Yellow tomato sauce is one of my favorite recipes. It's one that makes people say, "yellow tomatoes?" and that feels pretty special. I've been on a tomato bender lately as we keep a community garden at work. Unfortunately I bought these tomatoes at Marianos. They weren't that great, but what can you expect in late September. The sauce was perfection though.
you will need the following:
1 lb cluster of yellow tomatoes
1 head fennel
1/2 yellow onion
3 cloves garlic
2 tbsp olive oil
1 tbsp dry vermouth
crushed red pepper
italian herbs blend
Step 1: Start your oil in a heavy-bottomed pot. Toss in chopped onion, fennel and spices. Cook til translucent. Start a small pot of water boiling. Prepare an ice-bath. Cut small Xs in the bottoms of your tomatoes.

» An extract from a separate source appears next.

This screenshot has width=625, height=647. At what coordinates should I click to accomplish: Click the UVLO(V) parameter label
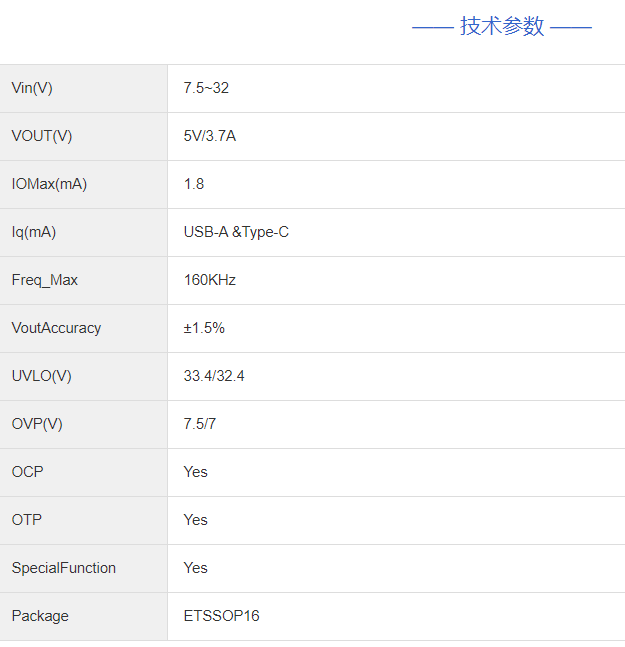pyautogui.click(x=42, y=376)
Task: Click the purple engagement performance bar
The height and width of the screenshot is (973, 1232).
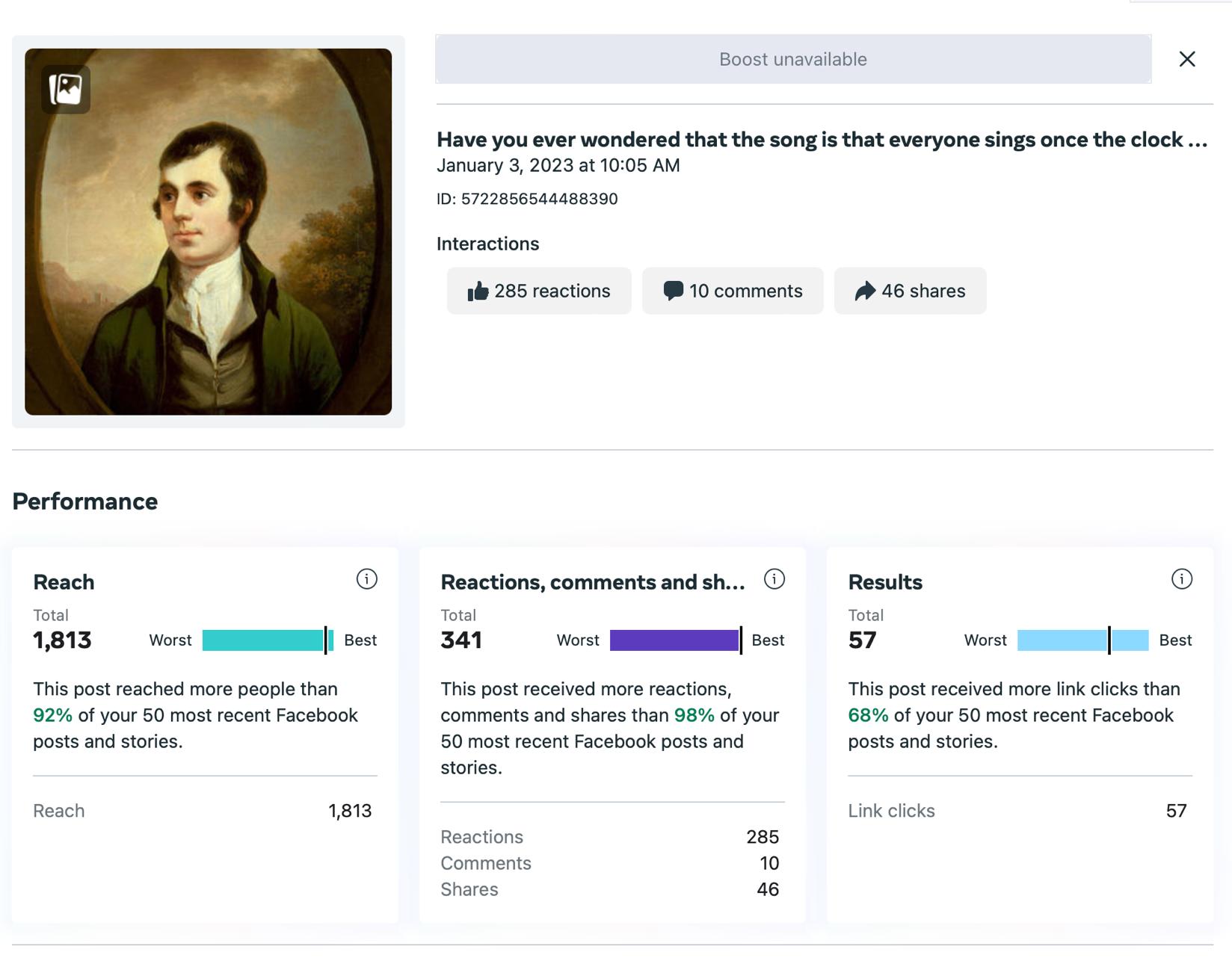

Step 2: Dunk tomatoes in boiling water for a second or two. Drop in ice-bath. Watch as the skin magically lifts off the tomatoes. Now is the time to toss in your chopped garlic in with the onions.
Step 3: Chop your newly peeled tomatoes into large chunks and toss into the pot. Let them break down until they fall apart. Add vermouth and let simmer for a little while.
Step 4: Yupp, I'm already annoyed about it too. Haul out that food processor you use once a year and blend this down as far as you think it can go. Unless you like your sauce chunky. Let simmer on low heat for at least an hour. Or 15 minutes if you're in a hurry. The longer it sits the better it tastes, and it thickens up. Thickness matters.